The Barr Brothers, up next, was a formidable force on a variety of stringed instruments: Acoustic and electric guitars, pedal steel (Joe Grass, at one point he played with a violin bow) and even harp (Sarah Page, and she sometimes used a distortion pedal). The effect was mesmerizing. They brought in a bagpiper for one tune and for a bagpipe blues solo, (yes, it can be done); and in the staggering blast of guitarmanship to end the set, the drummer (Andrew Barr) whanged on what appeared to be a bicycle wheel. It wasn’t as chaotic as it sounds. Too good to be pegged by genre, call it alternative Montreal country-rock if you must, The Barr Brothers put all their unusual instrumentation to the service of swampy, hard-driving songs led by the multi-talented frontman Brad Barr, who sings like Tom Petty in an alternate universe. He’s a mean machine on guitar.
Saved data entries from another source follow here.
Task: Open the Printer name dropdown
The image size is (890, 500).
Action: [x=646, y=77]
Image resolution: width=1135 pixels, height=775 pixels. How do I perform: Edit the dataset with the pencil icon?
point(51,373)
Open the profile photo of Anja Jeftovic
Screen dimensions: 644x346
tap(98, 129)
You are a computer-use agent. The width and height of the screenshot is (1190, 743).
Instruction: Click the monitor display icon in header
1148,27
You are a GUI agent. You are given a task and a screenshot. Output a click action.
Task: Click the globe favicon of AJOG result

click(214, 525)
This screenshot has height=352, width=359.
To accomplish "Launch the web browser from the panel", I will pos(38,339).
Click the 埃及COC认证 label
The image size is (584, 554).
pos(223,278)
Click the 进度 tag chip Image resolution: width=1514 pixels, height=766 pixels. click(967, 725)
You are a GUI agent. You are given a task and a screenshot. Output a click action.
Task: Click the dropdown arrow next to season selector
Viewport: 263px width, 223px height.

The Barr Brothers GigCity Edmonton

Joe Grass from The Barr Brothers

The weak link of the night might’ve been Bobby Bazini. He’s a pretty fine soul singer and has a great band, but his original songs sound so much like old-time rhythm and blues standards that he might be getting a call from the litigious Marvin Gaye Estate. One sounded like Stand By Me. Another could’ve broken into My Girl with little difficulty. It didn’t help that they did the Bee Gees’ hit To Love Somebody and obfuscated the whole original-cover thing, ruining the game of “Guess what tune they’re playing.” Every folk fest has a designated show band, the recommended daily allowance of schmaltz, and Bazini fit the bill.

The first night ended as it usually does: With candles on the hill and a big draw for the young crowd. On Thursday it was Icelandic rock quartet Kaleo, which sound like they’re from Mississippi with a singer, Jökull Júlíusson, who stretches his high falsetto as effectively as he can growl in the lower registers. He was spellbinding. And where does this Nordic City and Colour get the angst to pull off devastating songs like Way Down We Go? Volcanos? That’s the band’s huge radio hit, and most of their other material from two albums followed the harmonic line if not the downtempo mood. This was a rock show. Guitars were turned up accordingly.

More traditional folk will come. All in good time.